• What you need to do:
Recast all of the data below as a Markdown table with two columns, Row and Data line, giving each nonblank line its own numbered row. Omit the pictures.

-- Begin Rows --

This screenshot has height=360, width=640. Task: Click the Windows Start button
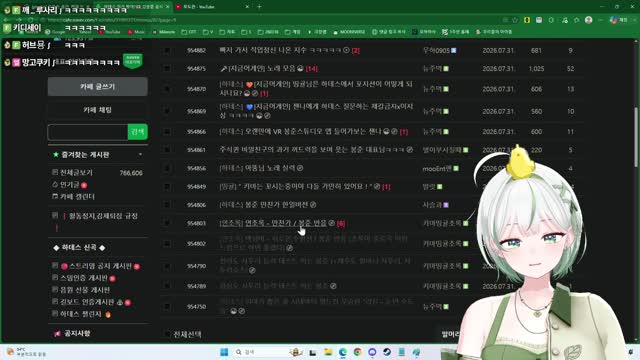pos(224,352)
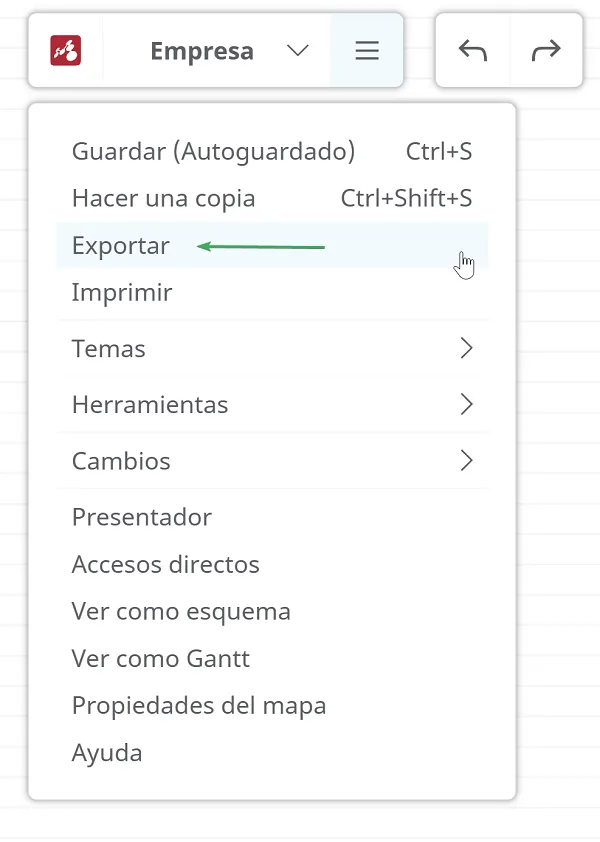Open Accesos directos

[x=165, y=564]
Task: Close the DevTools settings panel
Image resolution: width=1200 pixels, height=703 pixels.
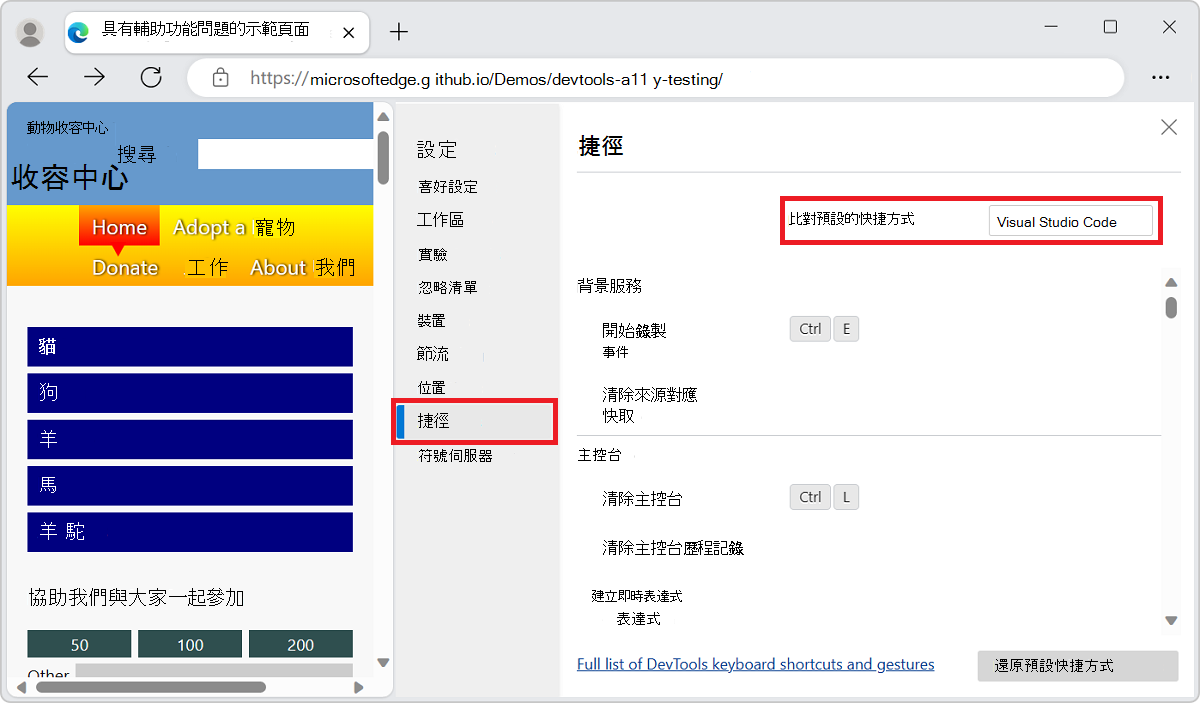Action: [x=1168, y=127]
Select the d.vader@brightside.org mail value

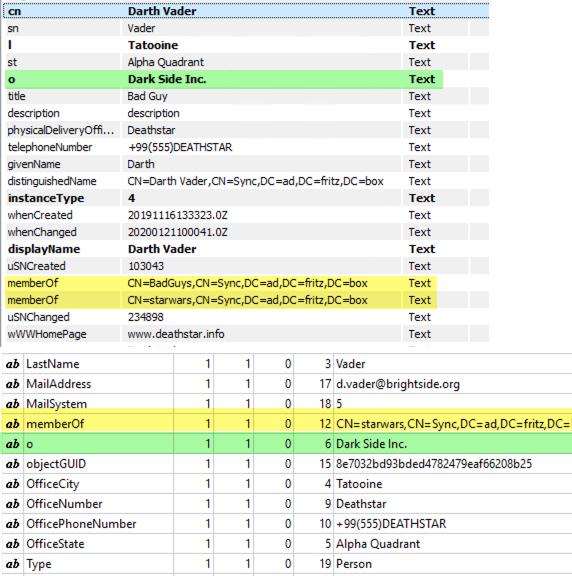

-- End Rows --

• Solution to this task:
| Row | Data line |
|---|---|
| 1 | This screenshot has height=360, width=640. Task: Click the Windows Start button |
| 2 | pos(224,352) |
| 3 | Open Accesos directos |
| 4 | [x=165, y=564] |
| 5 | Task: Close the DevTools settings panel |
| 6 | Image resolution: width=1200 pixels, height=703 pixels. |
| 7 | Action: [x=1168, y=127] |
| 8 | Select the d.vader@brightside.org mail value |